[Dataset records]
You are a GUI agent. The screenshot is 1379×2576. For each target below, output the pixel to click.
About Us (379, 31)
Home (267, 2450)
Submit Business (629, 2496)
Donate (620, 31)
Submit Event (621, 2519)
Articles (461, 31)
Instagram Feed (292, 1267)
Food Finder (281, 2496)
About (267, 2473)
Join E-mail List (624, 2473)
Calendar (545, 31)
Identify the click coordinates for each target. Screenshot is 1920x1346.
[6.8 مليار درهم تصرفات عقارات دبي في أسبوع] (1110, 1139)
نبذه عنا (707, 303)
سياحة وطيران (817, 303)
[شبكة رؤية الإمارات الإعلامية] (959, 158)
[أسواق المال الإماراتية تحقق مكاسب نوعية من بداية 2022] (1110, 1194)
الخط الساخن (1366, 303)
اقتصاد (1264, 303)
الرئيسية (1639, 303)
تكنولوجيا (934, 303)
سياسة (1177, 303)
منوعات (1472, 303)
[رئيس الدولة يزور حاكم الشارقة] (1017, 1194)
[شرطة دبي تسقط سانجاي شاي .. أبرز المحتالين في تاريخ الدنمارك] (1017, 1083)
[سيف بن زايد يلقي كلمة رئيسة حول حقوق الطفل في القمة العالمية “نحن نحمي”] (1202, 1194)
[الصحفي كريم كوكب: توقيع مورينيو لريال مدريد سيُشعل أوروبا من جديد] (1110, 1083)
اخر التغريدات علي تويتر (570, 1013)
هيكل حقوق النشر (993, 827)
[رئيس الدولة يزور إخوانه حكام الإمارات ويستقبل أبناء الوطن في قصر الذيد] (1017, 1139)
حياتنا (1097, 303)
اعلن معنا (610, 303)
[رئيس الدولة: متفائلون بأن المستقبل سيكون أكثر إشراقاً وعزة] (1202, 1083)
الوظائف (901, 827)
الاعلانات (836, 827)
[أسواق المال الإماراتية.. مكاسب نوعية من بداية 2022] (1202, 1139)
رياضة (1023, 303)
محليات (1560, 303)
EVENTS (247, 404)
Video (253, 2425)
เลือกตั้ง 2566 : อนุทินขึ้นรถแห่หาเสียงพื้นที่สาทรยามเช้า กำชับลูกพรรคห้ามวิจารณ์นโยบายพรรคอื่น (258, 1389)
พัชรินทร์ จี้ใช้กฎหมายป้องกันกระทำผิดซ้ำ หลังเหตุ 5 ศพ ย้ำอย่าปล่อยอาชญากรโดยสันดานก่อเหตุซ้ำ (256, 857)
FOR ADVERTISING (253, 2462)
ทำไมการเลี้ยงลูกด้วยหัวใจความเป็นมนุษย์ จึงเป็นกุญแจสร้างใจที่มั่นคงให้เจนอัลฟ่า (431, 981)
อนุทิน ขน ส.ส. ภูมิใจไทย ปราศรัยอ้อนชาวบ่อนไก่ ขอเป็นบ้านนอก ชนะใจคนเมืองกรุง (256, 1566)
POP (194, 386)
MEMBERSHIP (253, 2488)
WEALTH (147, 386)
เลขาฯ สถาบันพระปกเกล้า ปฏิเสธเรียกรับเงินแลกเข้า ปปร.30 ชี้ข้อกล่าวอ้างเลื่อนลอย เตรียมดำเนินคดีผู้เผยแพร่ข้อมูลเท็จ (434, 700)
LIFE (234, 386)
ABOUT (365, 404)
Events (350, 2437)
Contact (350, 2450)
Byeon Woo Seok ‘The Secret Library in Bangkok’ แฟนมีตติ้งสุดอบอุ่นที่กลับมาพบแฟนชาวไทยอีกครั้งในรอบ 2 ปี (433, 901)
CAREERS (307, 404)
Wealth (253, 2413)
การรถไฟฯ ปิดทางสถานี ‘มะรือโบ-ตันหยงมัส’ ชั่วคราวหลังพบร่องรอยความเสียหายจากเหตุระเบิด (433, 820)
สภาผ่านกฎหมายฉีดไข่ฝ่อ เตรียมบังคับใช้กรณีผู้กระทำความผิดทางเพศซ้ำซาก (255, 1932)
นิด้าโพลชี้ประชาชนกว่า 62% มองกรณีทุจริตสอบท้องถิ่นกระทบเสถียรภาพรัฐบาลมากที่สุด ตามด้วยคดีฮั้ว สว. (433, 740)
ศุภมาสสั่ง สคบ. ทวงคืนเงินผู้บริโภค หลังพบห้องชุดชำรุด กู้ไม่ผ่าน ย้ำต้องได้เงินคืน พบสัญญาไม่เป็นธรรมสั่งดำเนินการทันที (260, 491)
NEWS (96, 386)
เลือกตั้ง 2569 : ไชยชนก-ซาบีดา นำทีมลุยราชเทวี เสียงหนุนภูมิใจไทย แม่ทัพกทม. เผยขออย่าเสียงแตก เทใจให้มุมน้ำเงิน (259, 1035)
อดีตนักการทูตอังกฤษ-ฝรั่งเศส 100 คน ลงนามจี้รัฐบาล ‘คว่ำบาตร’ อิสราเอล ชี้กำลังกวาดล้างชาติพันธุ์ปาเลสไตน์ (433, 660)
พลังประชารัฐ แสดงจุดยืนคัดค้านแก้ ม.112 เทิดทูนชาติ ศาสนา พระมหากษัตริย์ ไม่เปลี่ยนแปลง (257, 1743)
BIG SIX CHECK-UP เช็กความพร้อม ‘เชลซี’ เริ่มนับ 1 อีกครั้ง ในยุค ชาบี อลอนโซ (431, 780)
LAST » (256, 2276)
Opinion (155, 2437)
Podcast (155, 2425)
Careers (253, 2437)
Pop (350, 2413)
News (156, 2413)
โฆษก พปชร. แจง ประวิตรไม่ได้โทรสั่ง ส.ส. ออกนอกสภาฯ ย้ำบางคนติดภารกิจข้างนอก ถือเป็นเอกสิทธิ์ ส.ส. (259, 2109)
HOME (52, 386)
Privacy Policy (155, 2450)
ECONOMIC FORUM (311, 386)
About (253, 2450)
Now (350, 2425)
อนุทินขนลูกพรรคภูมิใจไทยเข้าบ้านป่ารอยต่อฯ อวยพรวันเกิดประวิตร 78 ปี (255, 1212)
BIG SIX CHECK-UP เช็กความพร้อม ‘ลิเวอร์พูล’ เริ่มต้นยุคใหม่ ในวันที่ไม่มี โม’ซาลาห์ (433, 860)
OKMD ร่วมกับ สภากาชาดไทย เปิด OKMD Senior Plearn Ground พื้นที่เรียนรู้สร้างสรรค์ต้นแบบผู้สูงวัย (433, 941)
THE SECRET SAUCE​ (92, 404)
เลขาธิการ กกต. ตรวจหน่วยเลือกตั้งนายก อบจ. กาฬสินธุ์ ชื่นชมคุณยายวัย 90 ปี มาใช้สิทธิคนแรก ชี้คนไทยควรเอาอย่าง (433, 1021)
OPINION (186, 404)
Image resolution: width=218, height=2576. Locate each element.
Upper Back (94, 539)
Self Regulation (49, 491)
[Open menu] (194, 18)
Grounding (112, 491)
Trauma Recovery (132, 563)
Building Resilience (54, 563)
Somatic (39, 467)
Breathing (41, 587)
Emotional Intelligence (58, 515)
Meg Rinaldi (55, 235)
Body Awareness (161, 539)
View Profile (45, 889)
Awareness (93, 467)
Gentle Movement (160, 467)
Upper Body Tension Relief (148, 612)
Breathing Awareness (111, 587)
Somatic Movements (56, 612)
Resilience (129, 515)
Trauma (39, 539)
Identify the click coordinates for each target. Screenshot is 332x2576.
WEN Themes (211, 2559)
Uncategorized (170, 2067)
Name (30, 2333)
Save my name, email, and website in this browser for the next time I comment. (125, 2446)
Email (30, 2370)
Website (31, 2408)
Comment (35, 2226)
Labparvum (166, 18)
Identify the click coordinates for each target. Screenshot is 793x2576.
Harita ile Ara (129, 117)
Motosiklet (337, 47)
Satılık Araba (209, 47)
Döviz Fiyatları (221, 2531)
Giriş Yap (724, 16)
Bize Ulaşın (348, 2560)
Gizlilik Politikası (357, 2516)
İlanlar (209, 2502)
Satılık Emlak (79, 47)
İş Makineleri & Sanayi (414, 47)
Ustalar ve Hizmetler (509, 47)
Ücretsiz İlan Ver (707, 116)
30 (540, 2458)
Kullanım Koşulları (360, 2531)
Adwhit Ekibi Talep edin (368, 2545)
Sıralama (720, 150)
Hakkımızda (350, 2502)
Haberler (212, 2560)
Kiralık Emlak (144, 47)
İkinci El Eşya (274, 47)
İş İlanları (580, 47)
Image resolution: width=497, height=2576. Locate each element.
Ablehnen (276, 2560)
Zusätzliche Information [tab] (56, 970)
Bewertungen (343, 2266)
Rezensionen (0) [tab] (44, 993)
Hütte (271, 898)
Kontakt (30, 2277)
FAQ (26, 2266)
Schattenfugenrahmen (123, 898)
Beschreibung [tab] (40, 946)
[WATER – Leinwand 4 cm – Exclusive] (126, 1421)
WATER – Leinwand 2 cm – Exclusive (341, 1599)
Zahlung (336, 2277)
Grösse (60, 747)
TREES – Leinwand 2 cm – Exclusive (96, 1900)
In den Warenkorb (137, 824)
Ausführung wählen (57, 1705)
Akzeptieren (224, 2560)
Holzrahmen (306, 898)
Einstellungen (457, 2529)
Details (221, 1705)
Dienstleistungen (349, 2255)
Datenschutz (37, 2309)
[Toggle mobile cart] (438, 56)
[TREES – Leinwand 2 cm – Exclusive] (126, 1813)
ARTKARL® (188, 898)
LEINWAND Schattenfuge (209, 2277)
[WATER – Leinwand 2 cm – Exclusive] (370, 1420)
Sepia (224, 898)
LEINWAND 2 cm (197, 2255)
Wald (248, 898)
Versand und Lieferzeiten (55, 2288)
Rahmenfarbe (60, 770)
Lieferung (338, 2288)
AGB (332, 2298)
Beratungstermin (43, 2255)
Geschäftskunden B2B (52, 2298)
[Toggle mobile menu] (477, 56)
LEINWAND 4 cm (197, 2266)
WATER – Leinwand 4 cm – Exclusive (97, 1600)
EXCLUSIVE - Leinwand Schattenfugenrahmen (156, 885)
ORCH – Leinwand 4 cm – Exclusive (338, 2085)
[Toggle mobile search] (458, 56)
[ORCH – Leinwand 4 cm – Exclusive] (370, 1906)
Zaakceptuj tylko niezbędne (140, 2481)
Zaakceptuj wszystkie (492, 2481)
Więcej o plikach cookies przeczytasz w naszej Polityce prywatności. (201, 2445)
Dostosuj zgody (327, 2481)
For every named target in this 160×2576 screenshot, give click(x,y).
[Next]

-- DIRECTIONS --
Show every line of the data that includes the string "TREES".

-- WORKED SOLUTION --
TREES – Leinwand 2 cm – Exclusive (96, 1900)
[TREES – Leinwand 2 cm – Exclusive] (126, 1813)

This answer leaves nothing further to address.